I have a cup. Jeromy has a cup.
Jeromy’s cup is green and has footballs on it. It’s large and manly, with a big girth but not so tall. He rarely drinks out of it.
My cup is tall. It’s red, white, and blue and matches the nauseating patriotic scheme of the front entryway to our house. I drink out of it every morning.
I didn’t have a cup until last month when Jeromy came home from work one day and caught me drinking out of his cup.
“Why are you drinking out of my cup?” he asked.
“Because, one, you never use it, and two, I don’t have a cup,” I said from behind the steam of my pomegranate green tea.
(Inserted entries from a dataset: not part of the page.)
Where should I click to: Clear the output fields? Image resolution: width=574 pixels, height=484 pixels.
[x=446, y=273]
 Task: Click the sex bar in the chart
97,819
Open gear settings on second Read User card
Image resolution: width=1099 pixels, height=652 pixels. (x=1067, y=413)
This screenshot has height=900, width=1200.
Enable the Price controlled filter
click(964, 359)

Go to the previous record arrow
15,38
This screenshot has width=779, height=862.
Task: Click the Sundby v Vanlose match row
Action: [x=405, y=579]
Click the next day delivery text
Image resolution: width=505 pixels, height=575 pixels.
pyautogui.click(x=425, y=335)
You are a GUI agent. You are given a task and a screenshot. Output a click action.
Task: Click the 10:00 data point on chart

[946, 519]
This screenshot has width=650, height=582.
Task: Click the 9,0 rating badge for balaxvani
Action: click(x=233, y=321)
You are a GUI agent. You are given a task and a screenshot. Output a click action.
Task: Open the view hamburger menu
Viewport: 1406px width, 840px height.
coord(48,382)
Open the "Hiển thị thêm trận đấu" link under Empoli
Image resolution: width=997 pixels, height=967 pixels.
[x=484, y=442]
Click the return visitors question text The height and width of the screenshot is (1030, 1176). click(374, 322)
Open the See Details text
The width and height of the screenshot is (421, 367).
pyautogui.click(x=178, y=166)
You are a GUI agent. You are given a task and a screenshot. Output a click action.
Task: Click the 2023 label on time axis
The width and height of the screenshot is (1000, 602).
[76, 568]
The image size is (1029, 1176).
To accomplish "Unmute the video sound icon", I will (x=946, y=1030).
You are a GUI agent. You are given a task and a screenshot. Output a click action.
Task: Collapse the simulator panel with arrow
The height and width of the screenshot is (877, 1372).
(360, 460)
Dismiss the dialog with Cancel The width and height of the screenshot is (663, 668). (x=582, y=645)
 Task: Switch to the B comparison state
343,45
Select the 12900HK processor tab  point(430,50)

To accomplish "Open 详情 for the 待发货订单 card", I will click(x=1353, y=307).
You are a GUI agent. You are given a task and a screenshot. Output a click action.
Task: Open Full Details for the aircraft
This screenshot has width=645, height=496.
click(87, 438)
He left, and two hours later, my new ceramic stars and stripes model showed up.
Do I like it? Not really.
It’s tall like the cup – my favorite cup – I used to have, but it’s ugly, as is the front entryway to our house.
My old favorite cup was decorated in swirls of orange and deep red and an off-white color. It held just the right amount of coffee to start my day. It was my cup, and I enjoyed it.
I sold my cup before leaving for Thailand. It was hard. I hated parting with it, just as much as I hated when Jeromy ended the above conversation with, “And why don’t you have a cup? Ohhhhh, because you sold your cup to go to Thailand.”
I don’t like sarcasm such as that directed toward me about as much as I don’t like my star-spangled cup.
However, I am content with the fact that my new cup holds my morning coffee, is not decorated with footballs, and does not scream, “Man Cup! Man Cup!” I also am content with the fact that I sold my favorite cup in obedience to what God told me to do. I’ll happily drink out of my tacky patriotic vessel.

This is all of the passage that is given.